-- Supplied material --
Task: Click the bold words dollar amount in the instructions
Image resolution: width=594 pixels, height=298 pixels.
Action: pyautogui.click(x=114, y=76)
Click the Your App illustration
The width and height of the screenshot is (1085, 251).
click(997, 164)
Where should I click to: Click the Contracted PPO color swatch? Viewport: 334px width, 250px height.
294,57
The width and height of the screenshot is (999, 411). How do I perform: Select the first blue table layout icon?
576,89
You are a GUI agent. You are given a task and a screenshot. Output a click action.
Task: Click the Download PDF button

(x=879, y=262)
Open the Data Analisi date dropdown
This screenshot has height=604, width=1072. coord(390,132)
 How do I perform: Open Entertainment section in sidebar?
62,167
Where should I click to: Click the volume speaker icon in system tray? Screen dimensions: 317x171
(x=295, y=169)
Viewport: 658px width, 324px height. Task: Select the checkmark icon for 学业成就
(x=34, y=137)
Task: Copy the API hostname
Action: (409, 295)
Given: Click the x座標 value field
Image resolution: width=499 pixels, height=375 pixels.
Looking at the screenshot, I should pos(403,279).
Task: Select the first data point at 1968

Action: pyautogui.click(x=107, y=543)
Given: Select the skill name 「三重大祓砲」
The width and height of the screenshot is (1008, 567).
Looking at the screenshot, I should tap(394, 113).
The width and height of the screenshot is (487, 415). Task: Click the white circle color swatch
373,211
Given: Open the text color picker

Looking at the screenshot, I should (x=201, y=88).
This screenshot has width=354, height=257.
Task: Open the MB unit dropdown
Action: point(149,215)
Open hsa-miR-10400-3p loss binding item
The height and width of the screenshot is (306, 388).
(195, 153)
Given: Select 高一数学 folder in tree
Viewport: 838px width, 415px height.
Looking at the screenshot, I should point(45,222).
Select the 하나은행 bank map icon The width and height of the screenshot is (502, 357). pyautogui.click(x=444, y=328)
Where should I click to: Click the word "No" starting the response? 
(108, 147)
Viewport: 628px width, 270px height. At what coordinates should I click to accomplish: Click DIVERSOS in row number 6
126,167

-- What you are asked to do --
Please copy out the records exactly as they appear.

-- Answer --
Task: Click the bold words dollar amount in the instructions
Image resolution: width=594 pixels, height=298 pixels.
Action: pyautogui.click(x=114, y=76)
Click the Your App illustration
The width and height of the screenshot is (1085, 251).
click(997, 164)
Where should I click to: Click the Contracted PPO color swatch? Viewport: 334px width, 250px height.
294,57
The width and height of the screenshot is (999, 411). How do I perform: Select the first blue table layout icon?
576,89
You are a GUI agent. You are given a task and a screenshot. Output a click action.
Task: Click the Download PDF button

(x=879, y=262)
Open the Data Analisi date dropdown
This screenshot has height=604, width=1072. coord(390,132)
 How do I perform: Open Entertainment section in sidebar?
62,167
Where should I click to: Click the volume speaker icon in system tray? Screen dimensions: 317x171
(x=295, y=169)
Viewport: 658px width, 324px height. Task: Select the checkmark icon for 学业成就
(x=34, y=137)
Task: Copy the API hostname
Action: (409, 295)
Given: Click the x座標 value field
Image resolution: width=499 pixels, height=375 pixels.
Looking at the screenshot, I should pos(403,279).
Task: Select the first data point at 1968

Action: pyautogui.click(x=107, y=543)
Given: Select the skill name 「三重大祓砲」
The width and height of the screenshot is (1008, 567).
Looking at the screenshot, I should tap(394, 113).
The width and height of the screenshot is (487, 415). Task: Click the white circle color swatch
373,211
Given: Open the text color picker

Looking at the screenshot, I should (x=201, y=88).
This screenshot has width=354, height=257.
Task: Open the MB unit dropdown
Action: point(149,215)
Open hsa-miR-10400-3p loss binding item
The height and width of the screenshot is (306, 388).
(195, 153)
Given: Select 高一数学 folder in tree
Viewport: 838px width, 415px height.
Looking at the screenshot, I should point(45,222).
Select the 하나은행 bank map icon The width and height of the screenshot is (502, 357). pyautogui.click(x=444, y=328)
Where should I click to: Click the word "No" starting the response? 
(108, 147)
Viewport: 628px width, 270px height. At what coordinates should I click to accomplish: Click DIVERSOS in row number 6
126,167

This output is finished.